Saturday, June 27, 2009

Yin and Yang on Crack

I believe that reality must be a balance. We cannot know good without knowing bad. We cannot experience happiness without also experiencing sadness. We must feel pain to know what pleasure feels like. I am confident that it must be this way, but I can't help but feel that the intensity of the simultaneously oppositional tugs is sometimes a bit stronger than is universally necessary, which merely leaves me feeling stretched too thin, like (in the words of Bilbo Baggins) butter spread over too much bread.

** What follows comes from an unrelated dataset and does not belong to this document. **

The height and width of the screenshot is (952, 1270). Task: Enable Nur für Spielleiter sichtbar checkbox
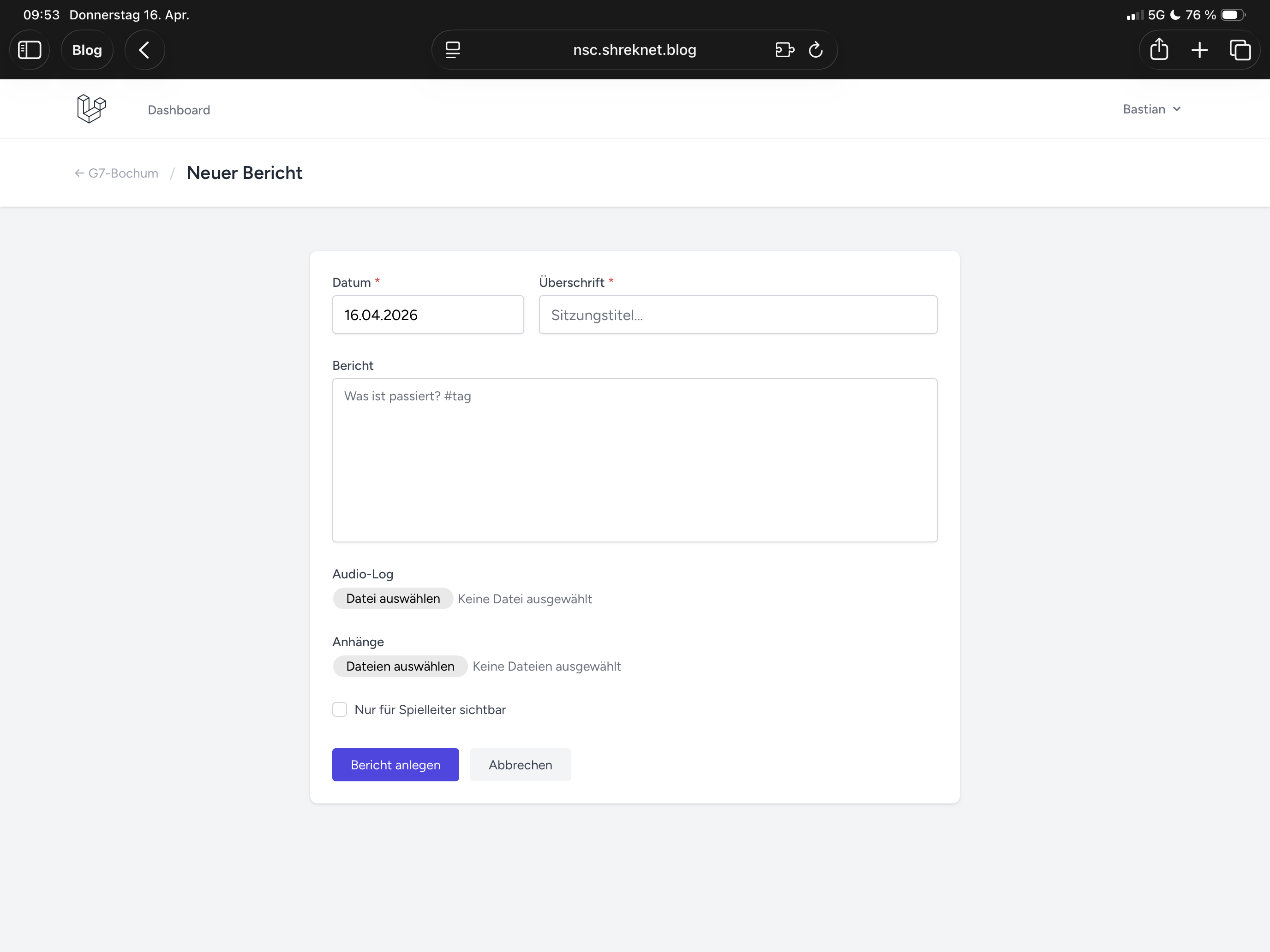tap(339, 709)

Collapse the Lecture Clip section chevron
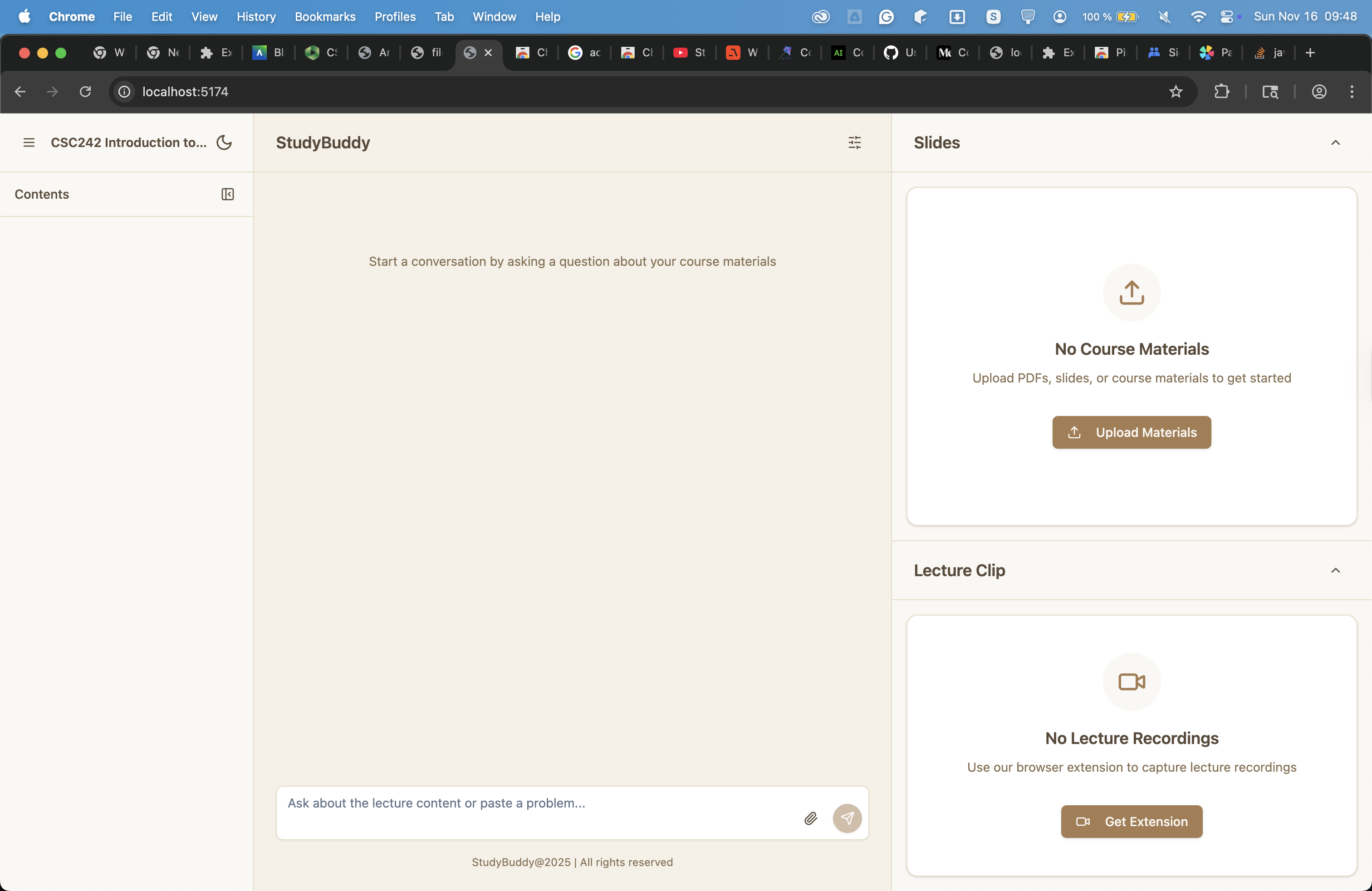(1335, 570)

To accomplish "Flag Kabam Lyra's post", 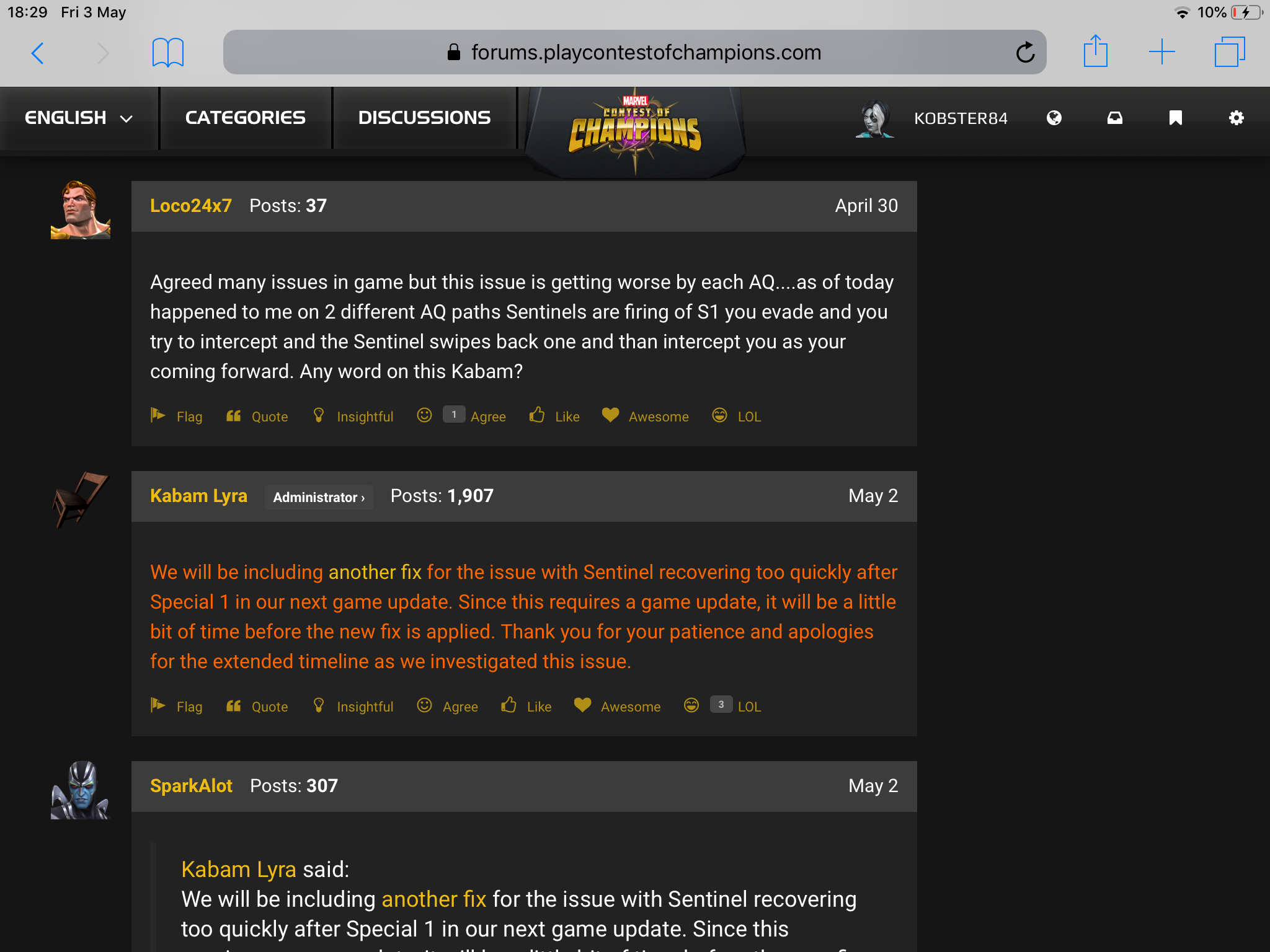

I am about to embark on a month of adventures. I'm traveling by cruise ship to Key West and Cazumel, and then returning to the Midwest mere hours before leaving for New York City for five days of exploration. Both trips involve great friends, fun experiences, and I hope lots of pictures and memories. I have not had a full-blown vacation in several years, so I'm completely pumped. Both of these trips have long been on my 'must do' list, and I'm checking them off in short order.

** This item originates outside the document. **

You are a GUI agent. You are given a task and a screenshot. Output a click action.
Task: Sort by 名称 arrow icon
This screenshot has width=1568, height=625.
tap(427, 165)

But the forces of the universe won't have it all to the good, it seems. While I'm planning for these wonderful trips with wonderful friends, I'm feeling the oppositional tug of concern and worry for the well being of one of the truly dearest people in my life, who's battling a serious illness. All my hopes and thoughts are directed toward her recovery, but I'm fully conscious of the difficulties presented to her, all the while I'm flitting about on planes, subways, and cruise ships. The joy of traveling will be blended with the concern for my friend. The excitement of my July co-exists with the hard decisions and anxiousness of hers.

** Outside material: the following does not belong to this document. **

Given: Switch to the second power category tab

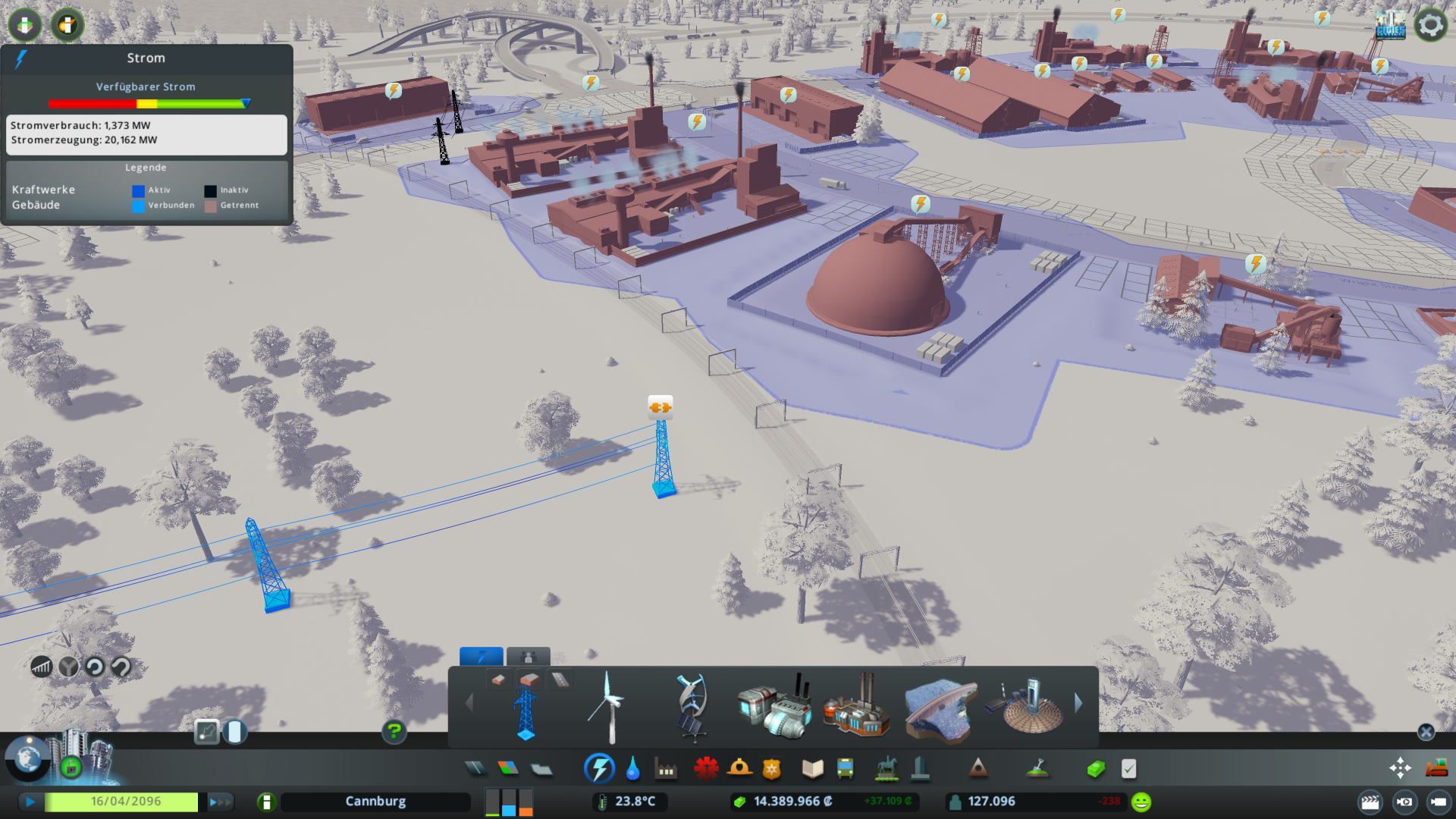Looking at the screenshot, I should (528, 657).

My life has quite often been a series of tolerable oppositional tugs, the tensions never terribly extreme. This time, however, I feel the tautness so acutely it makes my heart race nervously when I think about it. I wake up at night and instantly my mind moves from excitement of the impending trips to anxiety about my friend's well being (or vice versa)...the two poles strike practically simultaneously, and then I continually bounce from one to the next, which leaves me reeling and awake for lengthy periods of time.

As an intellectual and half-assed amateur philosopher, I know what all of this means and acknowledge the inevitability of opposition. I just, for the first time, have absolutely no idea how to cope with it.